Some diseases, such as metastatic breast cancer are known as “undruggable” or best described as unresponsive to treatments. To address this challenge, researchers developed a new tool that focusses on RNA molecules that read genes and help build proteins that can be targeted by therapeutic compounds.
The RNA discovery tool is called Chem-CLIP-Fragment Mapping and published in the article , "A general fragment-based approach to identify and optimize bioactive ligands targeting RNA," with findings reported in the Proceedings of the National Academy of Sciences (PNAS).
"It allows us to tackle very hard molecular recognition problems to enable us to make lead medicines across multiple indications," says Chemist Matthew Disney, PhD, of Scripps Research, Florida. "This opens great potential to redefine what's truly 'undruggable.'”
The tool utilizes a light-sensitive module called a diazirine group that covalently crosslinks to RNA with exposure to UV light.
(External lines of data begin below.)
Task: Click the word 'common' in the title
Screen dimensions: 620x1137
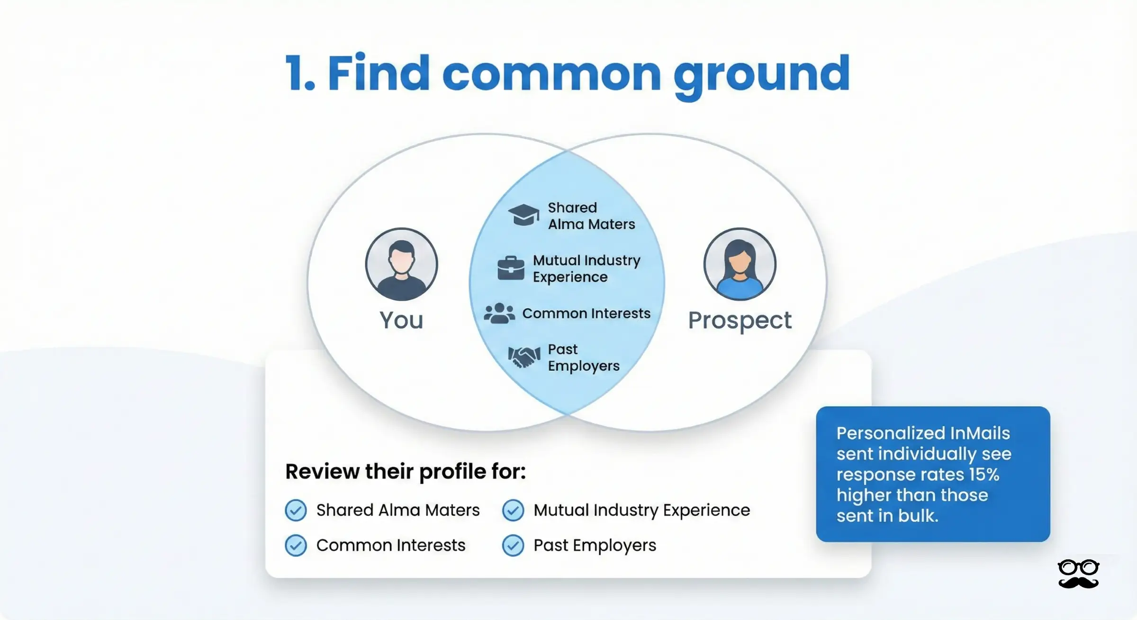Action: tap(551, 73)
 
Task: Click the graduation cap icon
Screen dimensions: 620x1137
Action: tap(523, 215)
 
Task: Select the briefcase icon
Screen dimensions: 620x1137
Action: tap(511, 268)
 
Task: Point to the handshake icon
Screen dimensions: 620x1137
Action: tap(524, 357)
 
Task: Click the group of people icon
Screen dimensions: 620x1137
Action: tap(499, 314)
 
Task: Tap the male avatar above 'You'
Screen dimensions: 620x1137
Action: tap(401, 264)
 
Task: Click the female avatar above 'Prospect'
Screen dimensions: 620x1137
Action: tap(740, 264)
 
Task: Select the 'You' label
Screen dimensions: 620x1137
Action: tap(401, 320)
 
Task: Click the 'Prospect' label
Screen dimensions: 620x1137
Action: tap(740, 321)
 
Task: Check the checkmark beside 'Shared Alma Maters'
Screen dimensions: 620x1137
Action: tap(296, 510)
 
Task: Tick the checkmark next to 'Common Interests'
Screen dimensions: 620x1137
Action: tap(296, 545)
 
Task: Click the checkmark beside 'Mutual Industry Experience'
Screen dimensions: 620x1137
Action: tap(513, 510)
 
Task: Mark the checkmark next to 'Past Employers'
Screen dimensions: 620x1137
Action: tap(513, 545)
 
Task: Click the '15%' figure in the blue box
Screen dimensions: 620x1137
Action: tap(984, 474)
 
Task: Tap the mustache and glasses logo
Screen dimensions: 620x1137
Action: tap(1078, 574)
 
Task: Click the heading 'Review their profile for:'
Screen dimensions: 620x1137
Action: tap(406, 471)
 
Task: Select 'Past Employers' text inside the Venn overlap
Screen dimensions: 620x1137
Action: tap(583, 358)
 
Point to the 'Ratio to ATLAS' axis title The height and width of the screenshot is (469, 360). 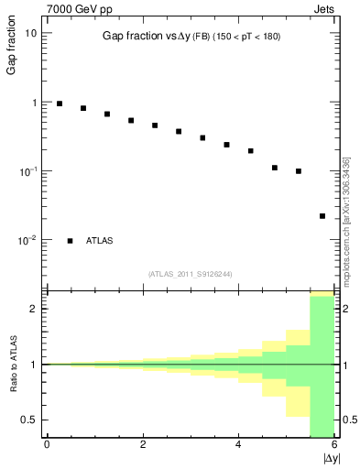[12, 364]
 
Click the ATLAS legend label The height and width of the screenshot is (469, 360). [100, 241]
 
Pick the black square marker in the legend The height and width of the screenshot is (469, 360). [70, 241]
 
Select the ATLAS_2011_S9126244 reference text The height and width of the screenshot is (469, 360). [189, 273]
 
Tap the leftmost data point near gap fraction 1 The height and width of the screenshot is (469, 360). [60, 104]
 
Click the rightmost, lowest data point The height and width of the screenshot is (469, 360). [322, 216]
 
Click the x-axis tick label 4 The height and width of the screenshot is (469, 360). [238, 444]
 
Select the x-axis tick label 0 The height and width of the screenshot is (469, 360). [47, 444]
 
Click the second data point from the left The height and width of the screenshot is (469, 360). [83, 108]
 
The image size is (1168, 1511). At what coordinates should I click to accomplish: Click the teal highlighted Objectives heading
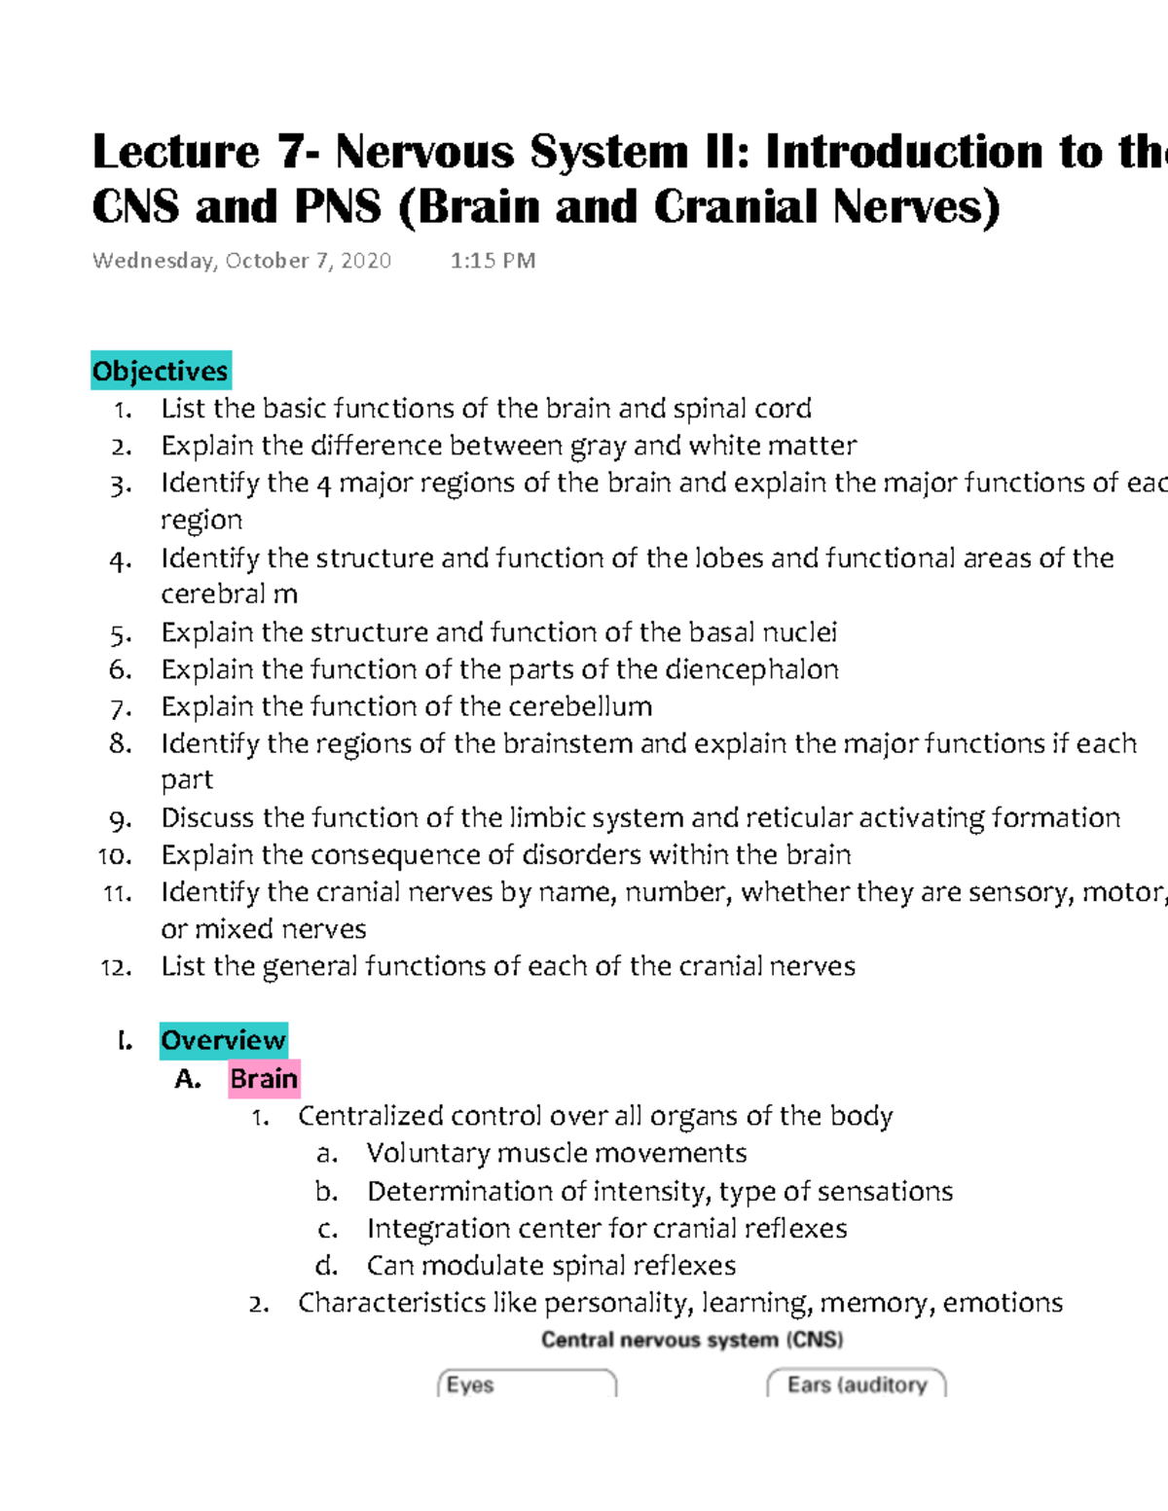[161, 371]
"The system helped us optimize the fragments to design bioactive complexes with higher selectivity and potency as compared to starting fragments," Blessy Suresh says. "We were able to screen 460 fragment-based probes in just a couple of hours. This screening method can be easily scaled up to a much more high-throughput format."
"This is what Scripps Research is, we develop tools," says Scripps Research Chemist Christopher Parker, PhD. "Our collaborative environment allows us to do this."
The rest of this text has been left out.